PROBLEM STATEMENT:
Lines before the one holding "How do I perform: Tap" are not wanted. Please copy that line and everything after it to the end of the records, exactly, skipping pictures.

SUPPLIED MATERIAL:
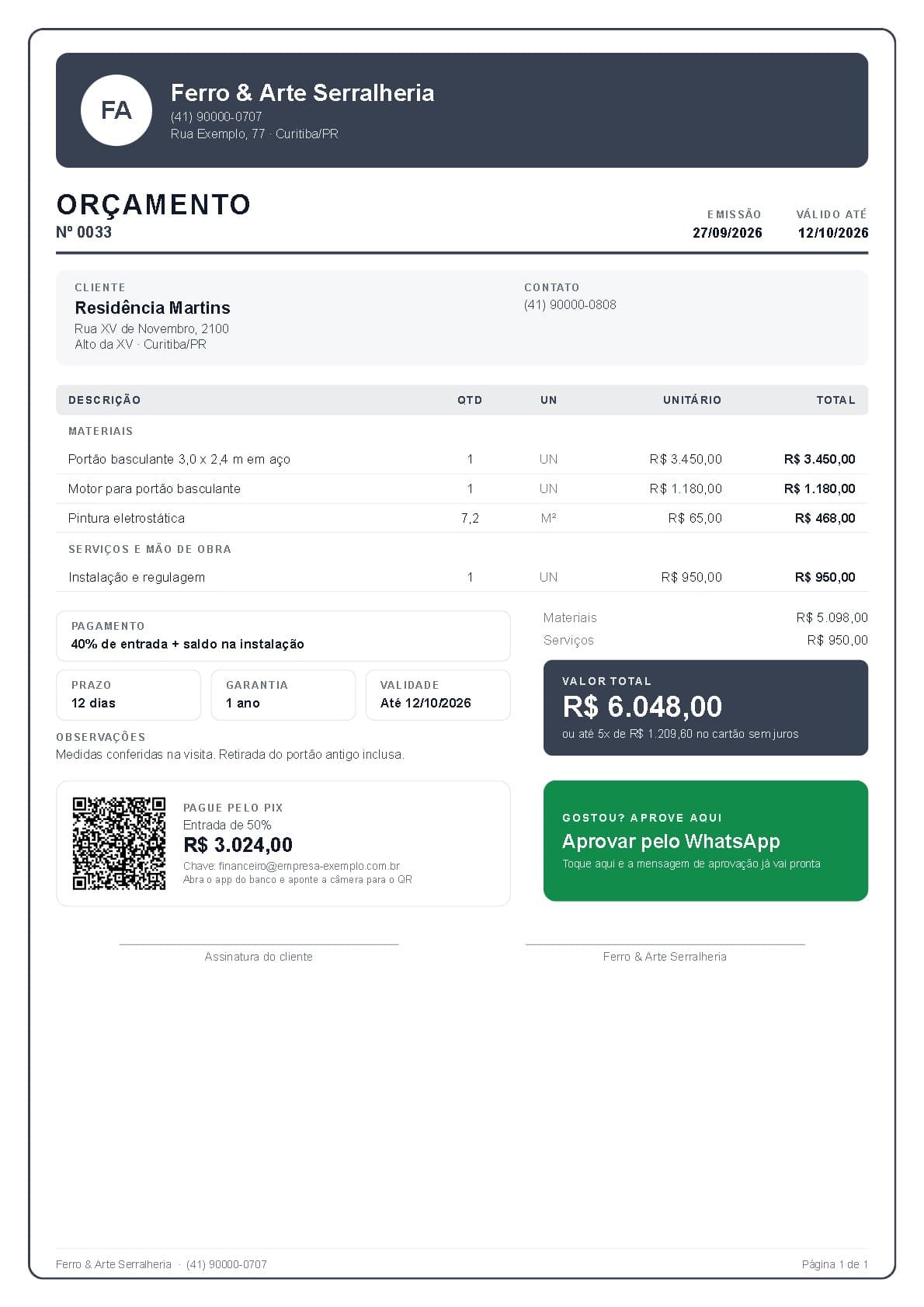Click the PIX payment QR code
The height and width of the screenshot is (1307, 924).
119,843
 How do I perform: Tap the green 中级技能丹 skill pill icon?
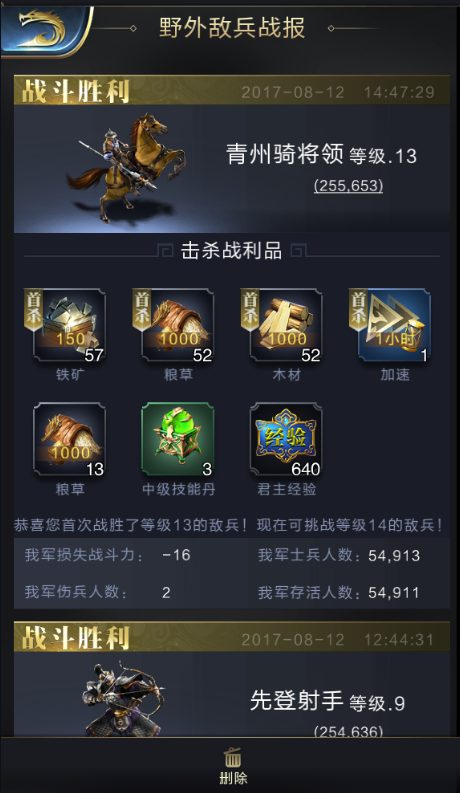[177, 439]
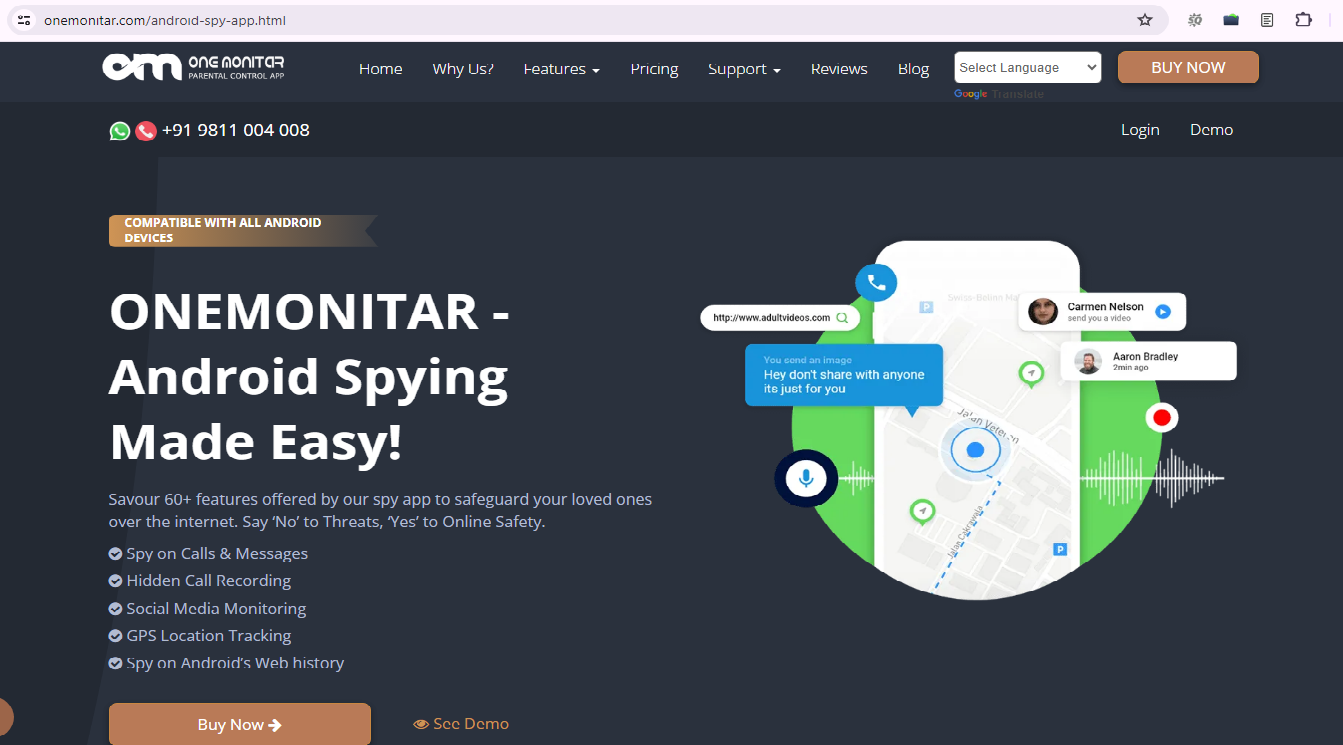Viewport: 1343px width, 745px height.
Task: Play Carmen Nelson's video message
Action: (1162, 311)
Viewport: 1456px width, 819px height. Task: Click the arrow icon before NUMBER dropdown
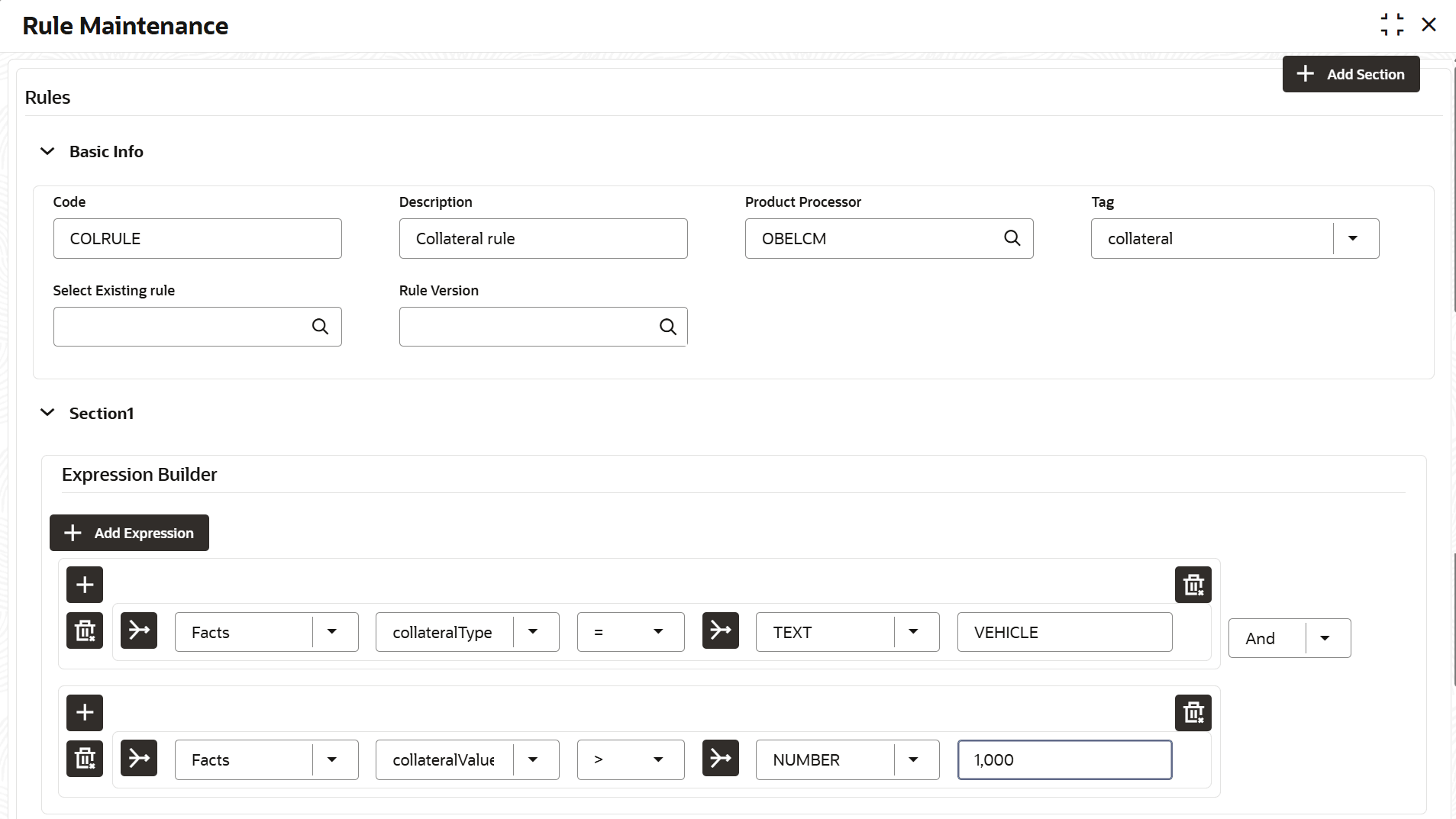[x=720, y=759]
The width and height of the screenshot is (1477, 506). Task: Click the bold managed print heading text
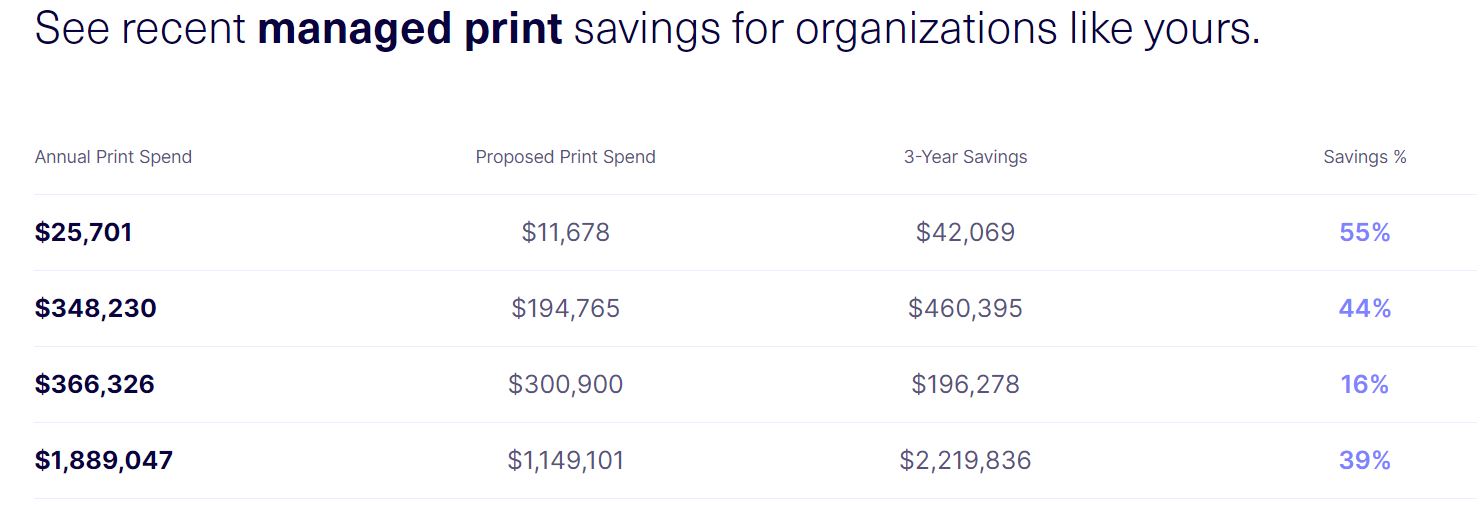(x=410, y=30)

TASK RESPONSE:
 How do I perform: Tap the green 中级技能丹 skill pill icon?
[177, 439]
Viewport: 1343px width, 745px height.
Task: Play Carmen Nelson's video message
Action: (1162, 311)
Viewport: 1456px width, 819px height. Task: Click the arrow icon before NUMBER dropdown
[x=720, y=759]
The width and height of the screenshot is (1477, 506). Task: Click the bold managed print heading text
(x=410, y=30)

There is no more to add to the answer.